### Given text
Society for American Music
Bulletin, Volume XXV, no. 2 (Summer 1999)
The Drum as Icon and Teacher in D/Lakota Life
By Jonathan Ritter, UCLA
Among the Dakota and Lakota (D/Lakota), the drum occupies a position of great cultural
and symbolic power. Regarded as a living entity, it is simultaneously understood as a spiritual
guardian and a musical instrument, a living tradition and a reference to a past way of life.
Consequently, the continued spiritual, ceremonial, and musical duties of those who play the
drum, attendant to both the larger community as well as the living instrument itself, have
encourage the use of music and dance as an integral part of current D/Lakota cultural education
and identity. In this article, I first argue that the drum should be understood as an icon of
D/Lakota worldview, examining how circular symbols find meaning in multiple spheres of D/Lakota
thought. Second, I look at how the drum's dynamic cultural role has been adapted to the
contemporary urban Indian classroom as a unique form of cultural education and D/Lakota resistance
to assimilationist pressures.
The Cultural centrality of the drum stems from concepts in the very foundation of D/Lakota
spirituality. Circular and unified, holistic and holy, traditional D/Lakota theology is based on the
undertanding that a profound reciprocity exists among all elements, animate and otherwise.
Mitakuye oyasin, a phrase used in greeting or prayer meaning "all my relations," refers
to that reciprocal structuring of the world. The ramifications of such a belief system
permeated the traditional life of the D/Lakota, in birth and death, in the procurement
of food, in music, in social behavior, as well as in ceremonial life.
More than 160 years ago, the missionary Samuel Pond could find no "fixed, uniform belief" among
the Dakota, venturing to guess that "a harmonious system of mythology was never found among
any heathen people."1 Ethno- and theo-centrism aside, Pond's inability to recognize
a unified Dakota spirituality may have stemmed from that system's very "harmoniousness."
Contemporary Lakota author Vine Deloria, Jr. critiques Western understanding of what he calls
"Indian metaphysics . . . that set of first principles which we must possess in order to make
sense of the world in which we live."2 He argues that holistic native concepts, such
as mitakyue oyasin, stand in marked contrast to the Western vision of the world,
rooted on a fragmented mixture of folklore, religious theology, and Greek science.
Consequently, from Gideon Pond's era through our own, Westerners have often had a difficult
time equating or even reconciling native holism with the codified structures of the Christian
religious tradition.
What Pond overlooked was as rudimentary and yet all-encompassing as the shape of a circle;
the D/Lakota understood and understand life through the comprehension of its inherent cycles.
Environmental cycles, imbedded in everything from astronomic observation to the subsistence
requirements of the seasonal round; life stage cycles, experiencing childhood, adulthood,
and old age through periods of illness and health, hardship and prosperity; and ultimately the
cycle of life itself, in which we all return to the earth from which we emerged, as attested to by the
Lakota creation story. Circles have been used traditionally as the physical representation of
this metaphysical construct., and were ubiquitous in the D/Lakota world. Tipis, shields,
ceremonial decorations, council seating arrangements, musical song form, and of course, the drum
were all symbolic manifestations of this circularity.

### Requirement 1
In the article on the D/Lakota drum, rewrite the text from "Environmental cycles, imbedded" to "of this circularity.", changing "shields" to "robes".
### Requirement 2
Based on the article on the D/Lakota drum, decide whether each statement agrees with it, and quote the words that settle each one: (a) Samuel Pond was a missionary. (b) Circles were rare in the D/Lakota world. (c) Vine Deloria, Jr. is described as a Dakota author.

### Dataset records
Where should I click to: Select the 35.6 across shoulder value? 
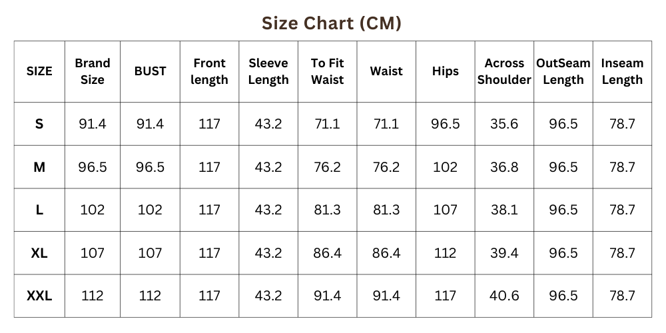pyautogui.click(x=504, y=124)
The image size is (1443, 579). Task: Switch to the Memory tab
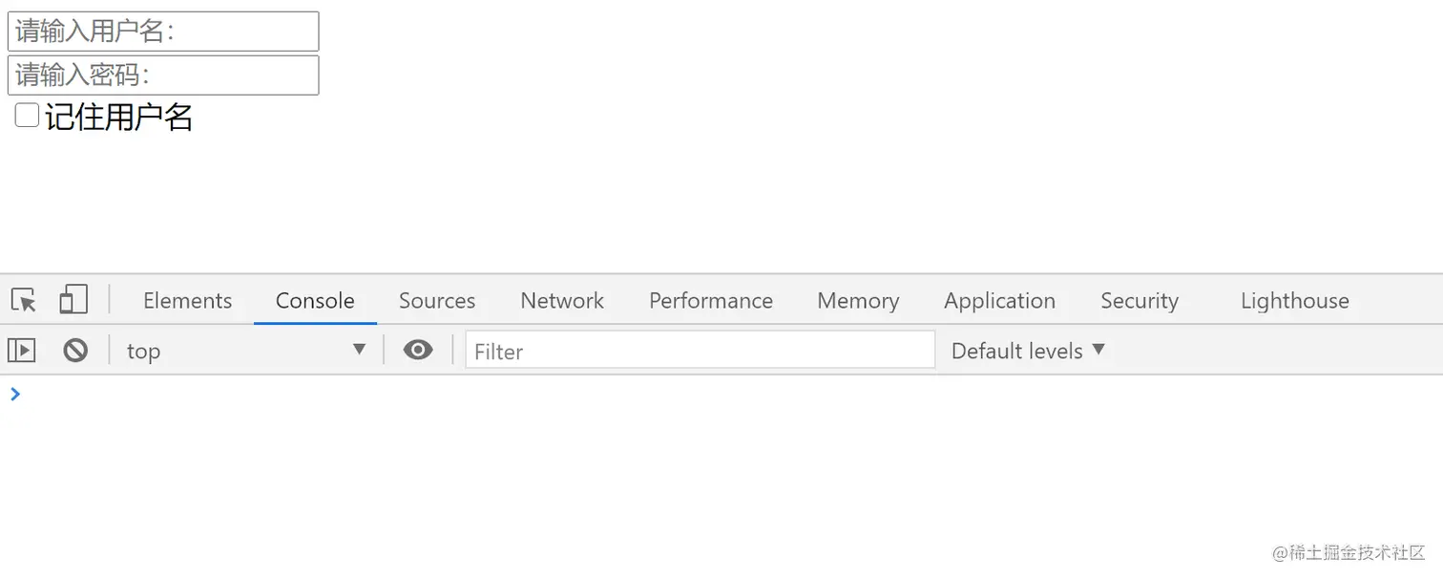pyautogui.click(x=858, y=301)
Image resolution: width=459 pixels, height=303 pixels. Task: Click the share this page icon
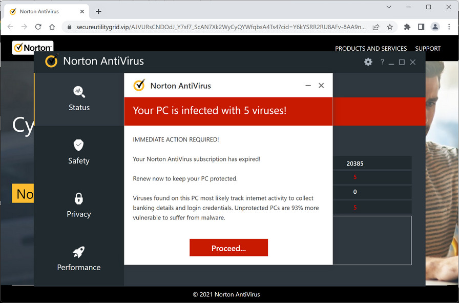click(x=376, y=27)
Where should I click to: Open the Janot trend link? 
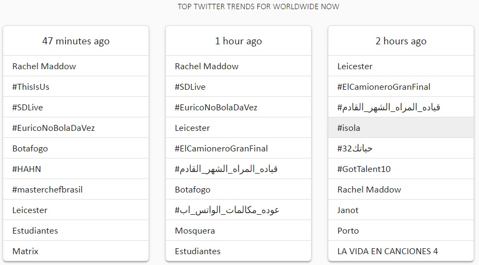point(348,210)
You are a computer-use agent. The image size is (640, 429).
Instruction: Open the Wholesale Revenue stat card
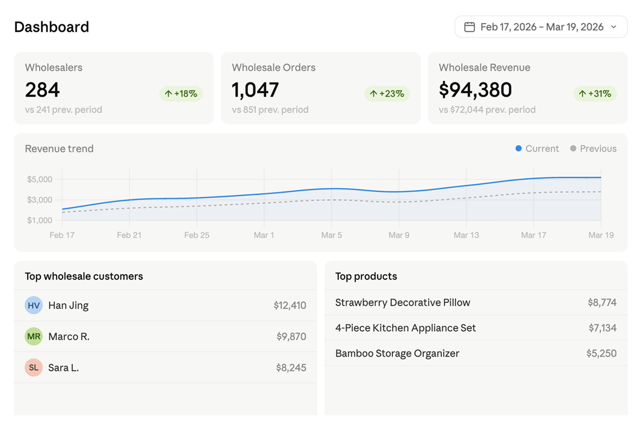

### Task result 1
Environmental cycles, imbedded in everything from astronomic observation to the subsistence
requirements of the seasonal round; life stage cycles, experiencing childhood, adulthood,
and old age through periods of illness and health, hardship and prosperity; and ultimately the
cycle of life itself, in which we all return to the earth from which we emerged, as attested to by the
Lakota creation story. Circles have been used traditionally as the physical representation of
this metaphysical construct., and were ubiquitous in the D/Lakota world. Tipis, robes,
ceremonial decorations, council seating arrangements, musical song form, and of course, the drum
were all symbolic manifestations of this circularity.

### Task result 2
(a) Yes: "the missionary Samuel Pond"
(b) No: "were ubiquitous in the D/Lakota world"
(c) No: "Contemporary Lakota author Vine Deloria, Jr."